Victor Quijada is proud to rediscover his Rubberband roots in Ever So Slightly

The Montreal choreographer is thrilled that his dancers will be returning to the stage this week in Vancouver

    1 of 3 2 of 3

      Choreographer Victor Quijada first became interested in dance as a child growing up in Los Angeles in the early 1980s. Hip-hop culture was on the rise, breakdancing was the rage, and he had no shortage of opportunities to express himself.

      “My real initiation into dance was in those circles…after school and on the street corner and in garages as a teenager,” Quijada tells the Straight by phone. “That became a very important part of my life.”

      As he moved into his late teens, he was in the clubs or ciphering at underground hip-hop events. As he grew older, he also toured as a backup dancer for rappers, which is where his identity as “Rubberband” originated.

      “That name was given to me because of the style of dance I had,” Quijada says.

      But he was also living in a parallel universe of more conventional artistic expression. It came from his last two years attending a high school with a strong focus on arts.

      There, Quijada was exposed to various artistic movements, including cubism, minimalism, and abstraction. He learned about the great choreographers, as well as postmodernism and butoh. The closest thing to his street dancing in this school was learning about jazz music because both are heavy on improvisation.

      Video: Watch Rubberband's short film "Hasta La Proxima", which was choreographed by Victor Quijada.

      Quijada’s talent was eventually recognized by legendary U.S. choreographer Twyla Tharp, who invited him to join her company in 1996. That resulted in Quijada moving to New York where he refined his skills as a contemporary ballet dancer, soaking up all that the city had to offer.

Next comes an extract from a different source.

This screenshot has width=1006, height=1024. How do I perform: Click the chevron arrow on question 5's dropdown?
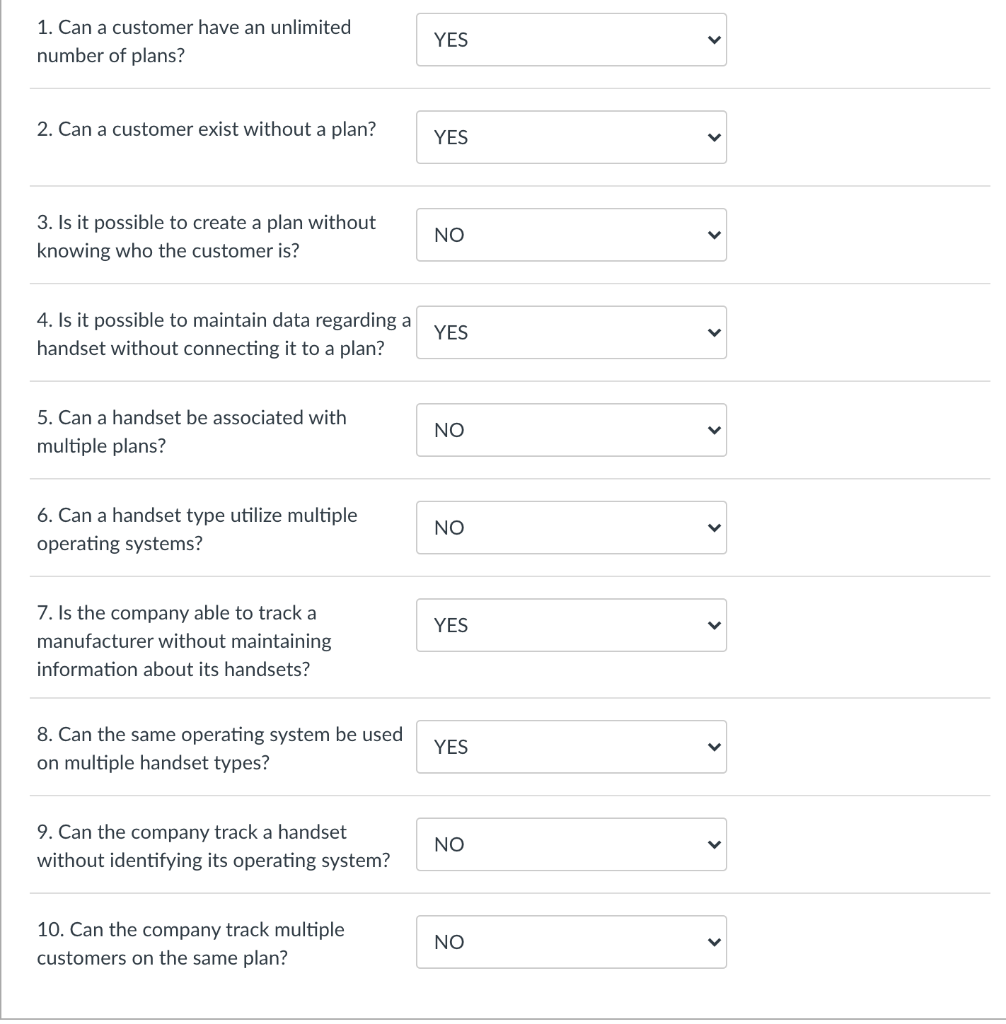click(x=713, y=430)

But Quijada couldn’t forget his roots as Rubberband.

      It was in New York that the seeds were sown for his eventual decision to create a company called Rubberband two years after moving to Montreal in 2000.

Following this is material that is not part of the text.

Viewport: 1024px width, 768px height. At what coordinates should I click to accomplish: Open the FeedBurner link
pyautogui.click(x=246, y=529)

      “The Rubberband method is the consolidation of not just movement, it’s a philosophy,” Quijada says. “It’s a bridge between very distinct approaches.”

      His choreography incorporates styles from the street, juxtaposing this with contemporary ballet and movement approaches from theatre, martial arts and other areas.

      In addition to his stage shows, Quijada has also worked as a director, dancer, and dramaturge on many films, including "Hasta La Próxima", which was a finalist in the 2004 American Choreography Awards. He also choreographed music videos by Elton John ("Blue Wonderful") and k-os ("Man I Used to Be").

      Quijada notes that, sometimes, a professional ballet dancer will say that street dancers have no discipline. But he believes that street dancers sometimes put in twice as many hours as a ballet dancer until they master a certain move.

      As the choreographer bringing these two dance forms together, he acknowledges that he sometimes finds himself in the middle, telling dancers that he recognizes himself in both of them.

      Watch the teaser for Rubberband's Ever So Slightly.

      Quijada’s newest show, Ever So Slightly, addresses the dichotomy between hip-hop culture and contemporary ballet.

      According to the veteran artist, there are moments of virtuoso and explosive athleticism. At other times, his dancers perform in a calm and vulnerable way, reflecting quiet moments that convey an understanding of what they’re experiencing in the show.

      “The audience will project their stories onto these faces and the situations that these people are going through—or fighting to get out of,” Quijada says. “In that way, there are many narratives possible.”

      The upcoming production is the first time that Rubberband’s 10 dancers will share the stage at once since the start of the pandemic.

      “I’m ultragrateful and superproud to bring this piece, which means so much to me, to Vancouver and to share it,” he says.